L’huile de palme « durable » pousse à la déforestation

Seconde étude de cas d’une série sur les changements d’affectation des sols indirects et les émissions de gaz à effet de serre dues aux cultures énergétiques.

Les objectifs fixés par l’Union européenne pour l’utilisation d’agrocarburants entraînent une demande croissante en plantes comme la canne à sucre, le palmier à huile et le colza.

Cela provoque de très fortes pressions foncières sur la demande en terres agricoles. Là où cette expansion se fait aux dépens des forêts, des tourbières et d’autres écosystèmes riches en carbone, cela provoque une augmentation importante des émissions de gaz à effet de serre provenant du sol et de la végétation détruite. Cette expansion aux dépens d’écosystèmes naturels est souvent indirecte, car les plantes destinées aux agrocarburants ne sont pas plantées à la place de zones boisées, mais elles déplacent d’autres cultures ou pâturages vers les zones boisées. C’est une des raisons pour lesquelles, il est impossible de vouloir s’attaquer au problème de la déforestation par des systèmes de certification, car, par définition, ils ne fonctionnent qu’au niveau de l’exploitation agricole.

Les études scientifiques montrent clairement que les émissions dues aux changements d’affectation des sols indirects (CASI) peuvent annihiler les gains d’émissions de gaz à effet de serre éventuellement obtenus par l’utilisation d’agrocarburants.

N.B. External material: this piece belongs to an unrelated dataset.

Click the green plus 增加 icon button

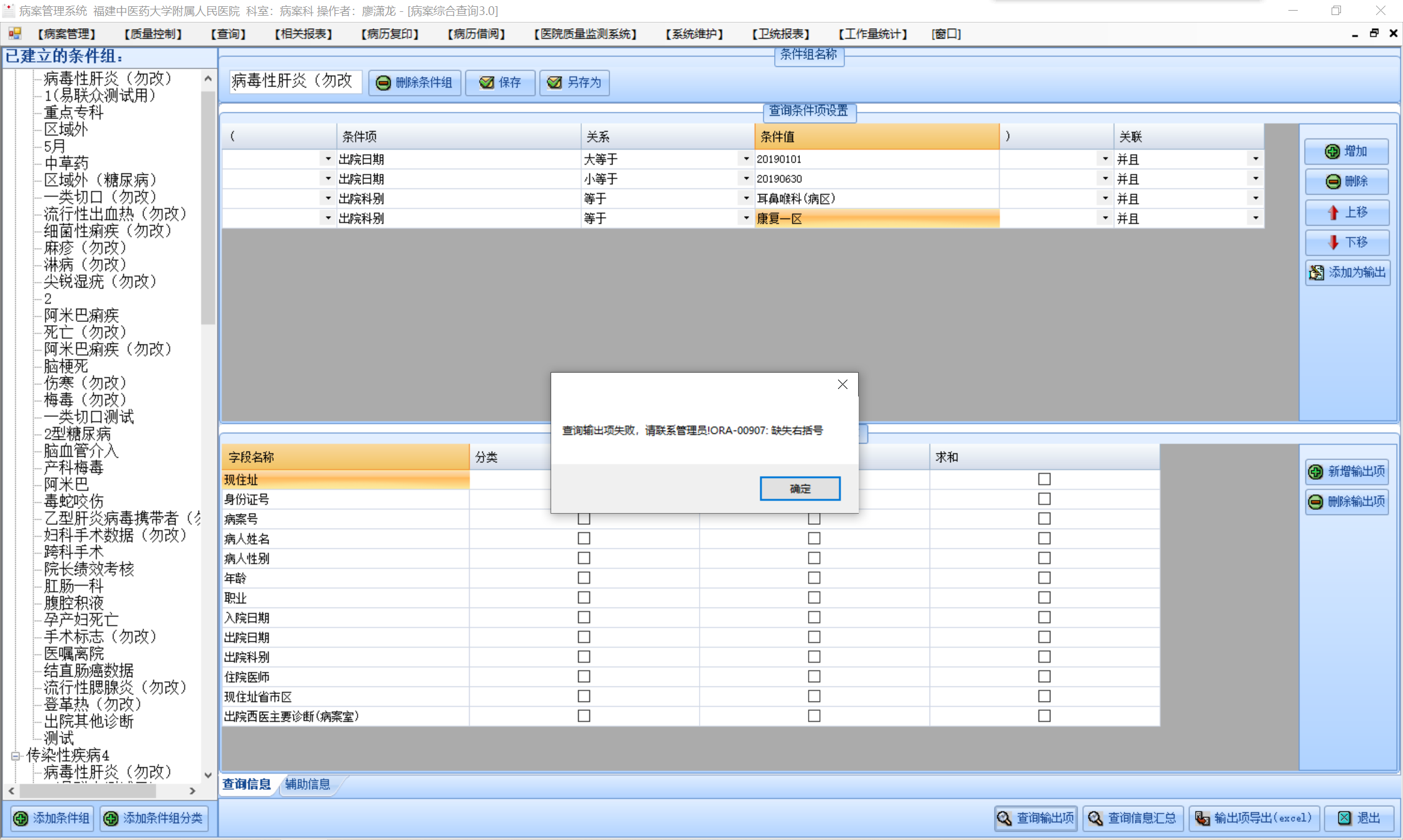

En fait, le bilan des objectifs fixés pour les agrocarburants par l’Union européenne pourrait se solder par une augmentation des émissions. Dans cette série d’exposés - qui examinent trois chaînes de déplacement d’activités agricoles - les Amis de la Terre illustrent la réalité des changements d’affectation des sols indirects et mettent en lumière la responsabilité de la politique des agrocarburants de l’Union européenne dans l’aggravation des changements climatiques. Pour ce faire, nous prenons l’exemple de la compagnie malaisienne d’huile de palme, Sime Darby, qui déforeste de nouvelles terres, afin de satisfaire partiellement la demande croissante en huile de palme « certifiée » pour les agrocarburants.